[How To] So you want boot with core/grub or how I learned to stop worrying and love hab (aka: changing your bootloader to core/grub)

So you want to replace your bootloader with core/grub? or maybe you don’t know you do yet…

WHY? I hear you ask. Why not? I thought it would be funny. At this point, I’m still very much trying to learn Habitat and what it can and cannot do. VMs are disposable, so worst case scenario I have to delete a non booting VM, best case scenario I delete a booting VM having proven it works…

In this post, we’ll explore how I did just that!

I spun up a brand new CentOS 7 instance in our VMware/OpenStack instance. (This is only relevant due to cloud-init). Nothing really remarkable about the image. It’s generally been hardened following CIS specs.

# install hab, all the obvious places are mouted as noexec, so install using `/root` four our tmpdir
# tsk tsk, curling straight to a root shell
curl https://raw.githubusercontent.com/habitat-sh/habitat/master/components/hab/install.sh | sudo TMPDIR=/root bash

# remove grub rpms
# grub2* would work too, but it doesn't look like a few of the more esoteric packages are included in core/grub
yum remove grub2 grub2-tools 

# install grub with habitat
hab pkg install core/grub

# binlink so our system knows where to find our binaries
hab pkg binlink core/grub

# recreate our grub config, _might_ be unnecessary...
# note on RHEL/CentOS systems this was `grub2-mkconfig` before
grub-mkconfig

# reboot
reboot

Interestingly it seems cloud-init didn’t pick up the new name as the instance name changed when it rebooted, but the system seemed to come up straight away with no complaints. So I’m calling it a win!

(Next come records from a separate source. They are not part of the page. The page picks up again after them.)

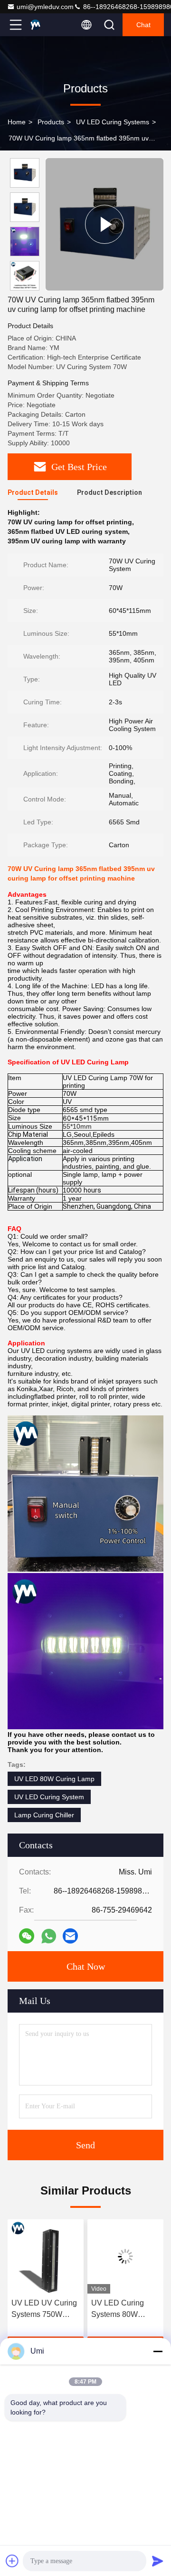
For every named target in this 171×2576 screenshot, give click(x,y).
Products (51, 122)
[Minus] (157, 2351)
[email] (70, 1936)
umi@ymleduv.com (45, 6)
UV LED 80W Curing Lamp (54, 1779)
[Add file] (12, 2560)
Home (17, 122)
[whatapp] (48, 1936)
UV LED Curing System (49, 1797)
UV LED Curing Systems (112, 122)
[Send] (157, 2560)
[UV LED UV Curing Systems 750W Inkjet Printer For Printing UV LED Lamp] (46, 2256)
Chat (143, 25)
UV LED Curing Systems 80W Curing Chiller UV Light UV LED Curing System (121, 2309)
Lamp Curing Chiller (44, 1815)
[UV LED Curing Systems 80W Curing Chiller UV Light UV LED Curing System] (125, 2256)
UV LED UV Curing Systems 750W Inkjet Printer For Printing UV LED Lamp (44, 2309)
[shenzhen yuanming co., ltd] (47, 24)
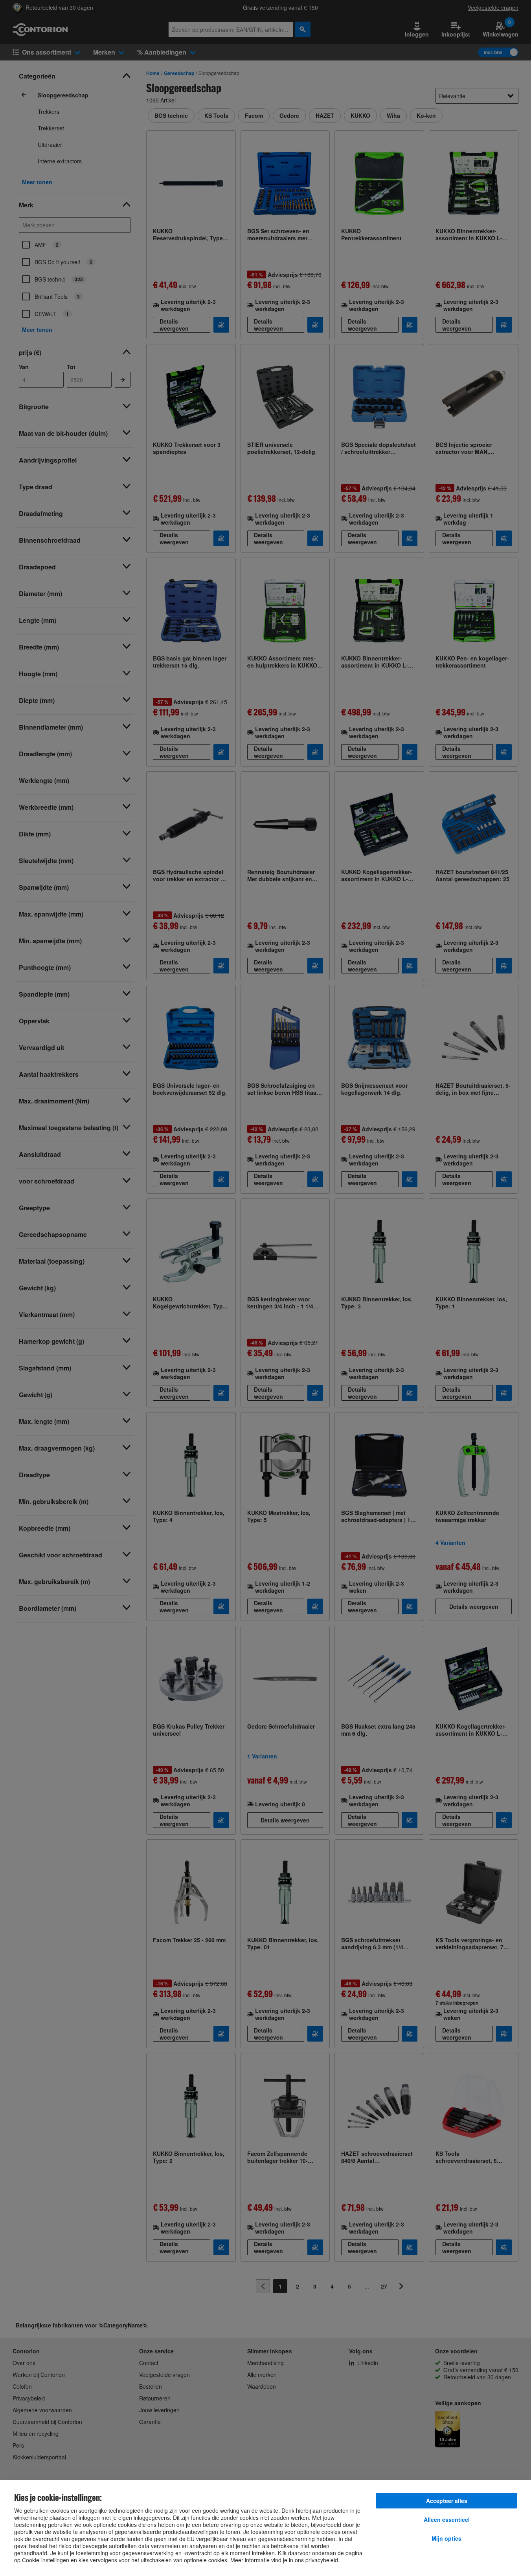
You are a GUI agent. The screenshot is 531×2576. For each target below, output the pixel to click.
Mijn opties (446, 2538)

I’ve created a gist of my terminal output during the ordeal for your light reading. There are some interesting differences in the grub.conf. (Should have run a diff!)

EDIT: So it seems my grub-mkconfig bit is only printing to STDOUT… what you actually need is grub-mkconfig -o /boot/grub.cfg (or wherever your actual grub.cfg file lives, seems to vary depending on OS/Initial grub version)

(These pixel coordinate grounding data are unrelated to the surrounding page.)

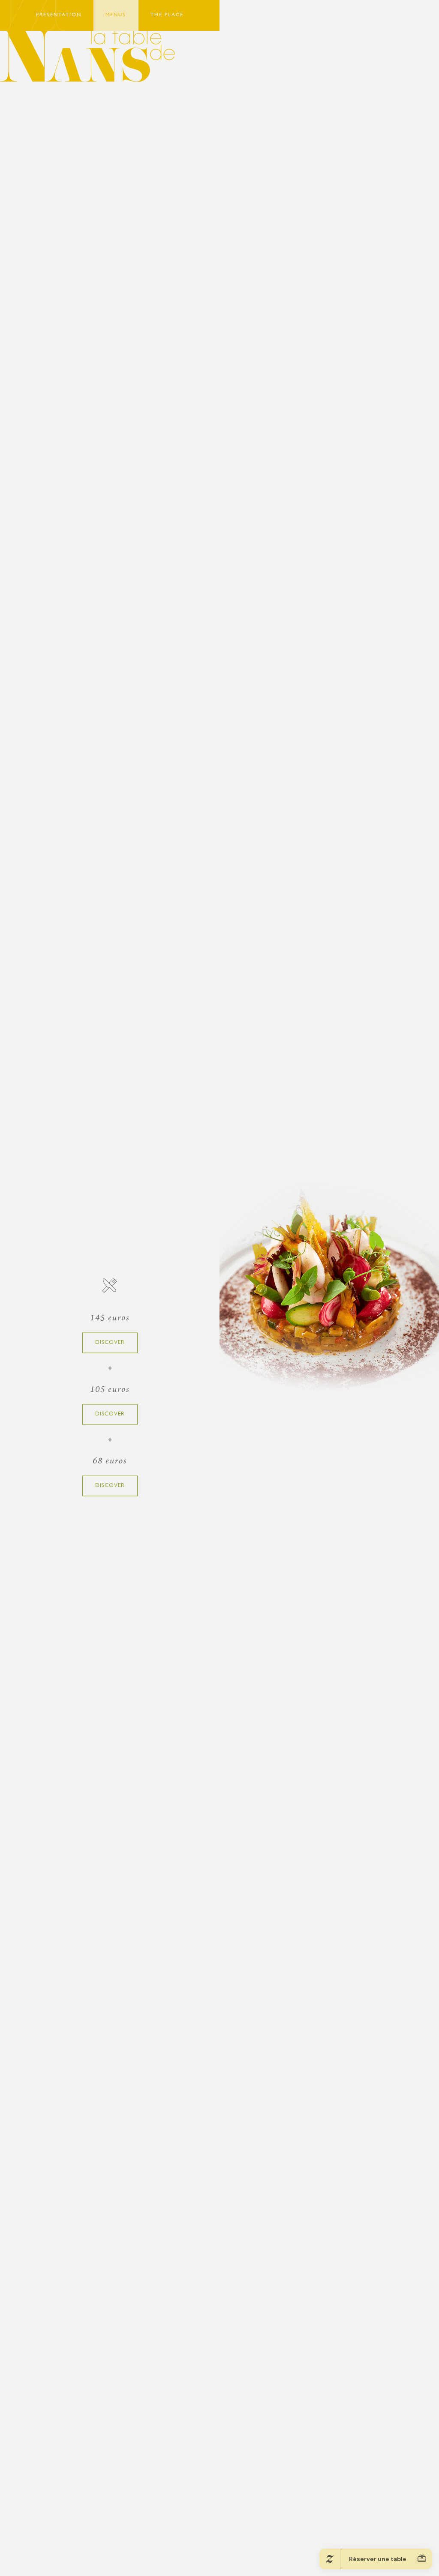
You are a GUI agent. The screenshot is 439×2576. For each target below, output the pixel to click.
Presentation (58, 15)
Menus (115, 15)
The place (166, 15)
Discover (110, 1342)
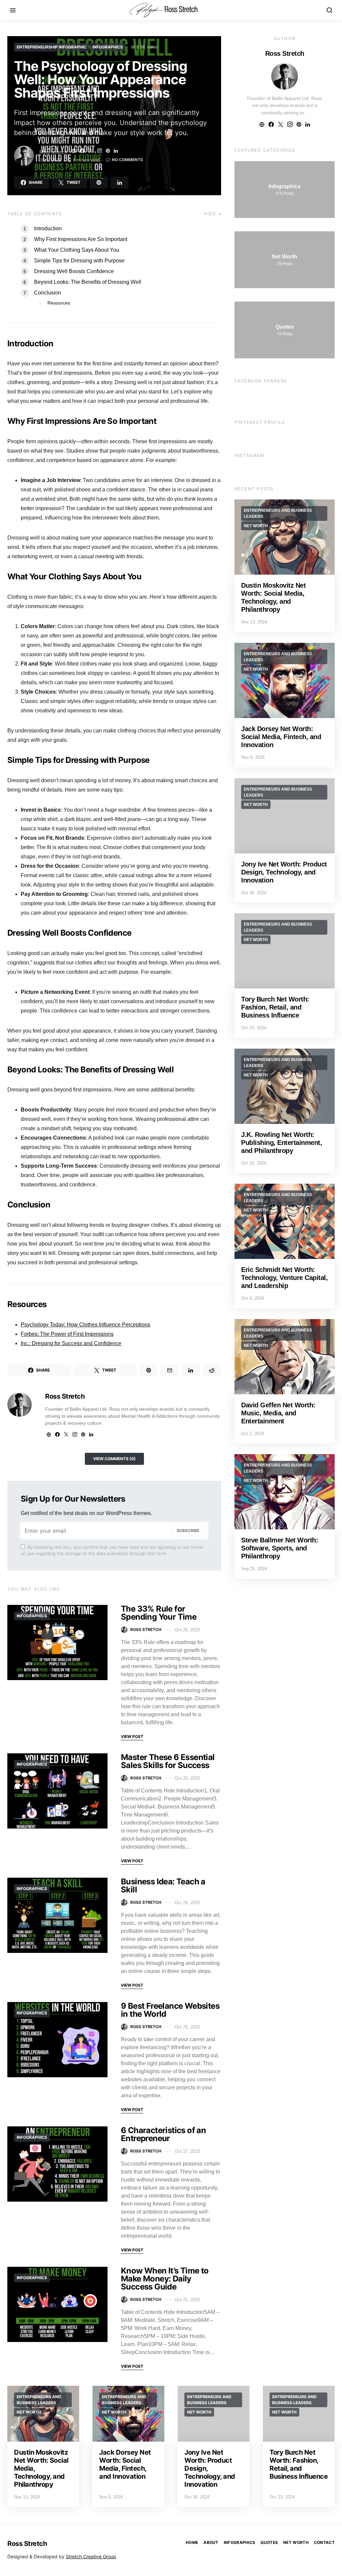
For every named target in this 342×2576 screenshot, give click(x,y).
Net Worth (256, 525)
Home (192, 2542)
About (210, 2542)
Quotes (269, 2542)
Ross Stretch (53, 152)
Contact (324, 2542)
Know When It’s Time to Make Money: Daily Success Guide (165, 2279)
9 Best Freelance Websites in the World (170, 2010)
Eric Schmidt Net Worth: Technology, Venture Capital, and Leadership (284, 1277)
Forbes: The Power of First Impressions (67, 1334)
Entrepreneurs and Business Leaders (278, 513)
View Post (132, 1736)
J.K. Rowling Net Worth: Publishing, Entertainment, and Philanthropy (281, 1142)
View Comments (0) (114, 1458)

Funny, in making sure all packages would build fine in the new base, I was wondering “Who is gonna use grub from habiat anyways?” And there is my answer :wink:

Do you see any useful feature from habitat itself that would make this really neat? Or is habitat just a package installer here?

There is a cool feature hiding in here. Eventually, I want to hab pkg export qemu core/postgresql, and get a working bootable VM that can run directly. That would mean booting from grub into a hab packaged linux kernel, with the launcher as pid 1. We have some working prototypes from a way back - but it’s definitly a feature we’re going to build, because seriously: how dope is that.

:slight_smile:

2 Likes

It’s like my brain is that tree and you’re those little cookie elves :slight_smile:

Also, Uh oh… @adam is replying to MY post :eyes:

So, uhh… I guess it’s not as simple as just copying the bzImage from /hab/pkgs/core/linux/4.11.1/20170807154945/boot/bzImage to /boot and creating a custom menu entry:

This did NOT work… (it just prints the message “bzImage…” and hangs, VM doesn’t respond to keyboard interrupts, had to hard power cycle it):

cat /hab/pkgs/core/grub/2.02/20180416191836/etc/grub.d/40_custom
#!/bin/sh
exec tail -n +3 $0
# This file provides an easy way to add custom menu entries.  Simply type the
# menu entries you want to add after this comment.  Be careful not to change
# the 'exec tail' line above.
# menuentry 'HabLinux' --class gnu-linux --class gnu --class os $menuentry_id_option 'gnulinux-simple-92d5200a-94b3-45c5-8b1e-2db2717a1bd8' {
menuentry 'HabLinux' {
	load_video
	set gfxpayload=keep
	insmod gzio
	insmod part_msdos
	insmod ext2
	set root='hd0,msdos1'
	if [ x$feature_platform_search_hint = xy ]; then
	  search --no-floppy --fs-uuid --set=root --hint-bios=hd0,msdos1 --hint-efi=hd0,msdos1 --hint-baremetal=ahci0,msdos1  940ae1ee-f435-4b54-9df7-0390a553a103
	else
	  search --no-floppy --fs-uuid --set=root 940ae1ee-f435-4b54-9df7-0390a553a103
	fi
	echo	'bzImage ...'
	linux	/bzImage root=/dev/mapper/vg_root-lv_root ro
}   

(admittedly, I just copied an existing menuentry and made my changes…)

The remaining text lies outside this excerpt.